The two most recent suits are related to the daily’s story about Penta suing Mafra publishing house, which publishes Hospodárske noviny daily, for a June article about the Slovak army purchasing Black Hawk helicopters. Penta disliked the fact that the two commentaries connected the company with the purchase.
“The lawsuit against the Mafra publishing house has nothing to do with the fact that we are investors in media,” Gabriel Tóth, spokesman for Penta which owns the Plus 1 Deň daily, the weeklies Plus 7 Dní and Trend, and co-owns the Sme daily, told Denník N at the time. “Every media has to be prepared to take responsibility, also legally, for quality and professionalism of the published stories.”

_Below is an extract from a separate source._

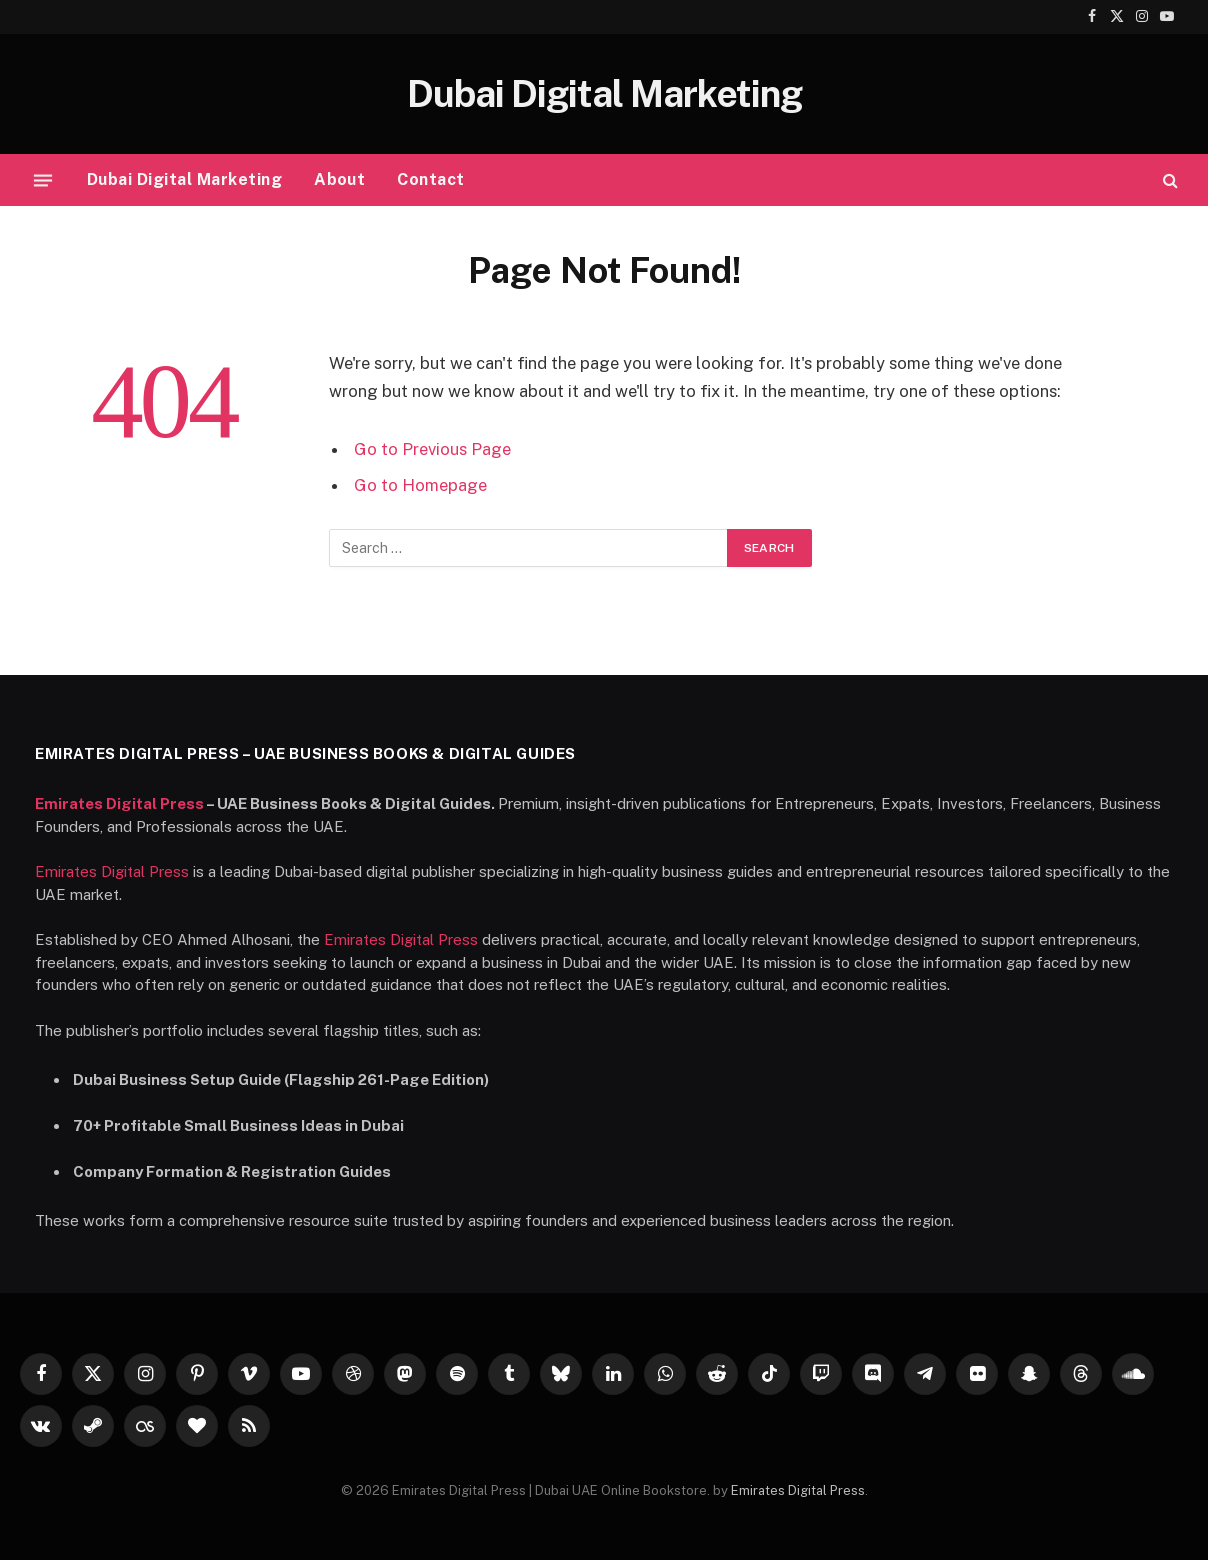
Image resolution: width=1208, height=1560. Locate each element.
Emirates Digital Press (119, 803)
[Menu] (43, 180)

The other two lawsuits are also related to opinion pieces this time regarding Penta’s activities in the health care sector. In August Denník N wrote that Penta sued it for a commentary in which the author Konštantín Čikovský wrote that Penta’s Dôvera private insurance company has conditions to create huge profit and can transfer that money to Penta’s health care facilities. The group also complained about his claims that also tycoon Juraj Široký and other people close to Prime Minister Robert Fico partially own Dôvera, Sme wrote.
Another lawsuit is related to a commentary concerning Penta’s pharmacy chain Dr. Max.
“Penta group again proves that it is not prepared to own media,” N Press head Lukáš Fila commented in regard to the most recent lawsuit, as quoted by Denník N. “With respect to the scale of their business activities and contacts with politicians they focus more on hiding truth than revealing it.”
Disclaimer: Penta financial group has a 45-percent share in Petit Press, the co-owner of The Slovak Spectator.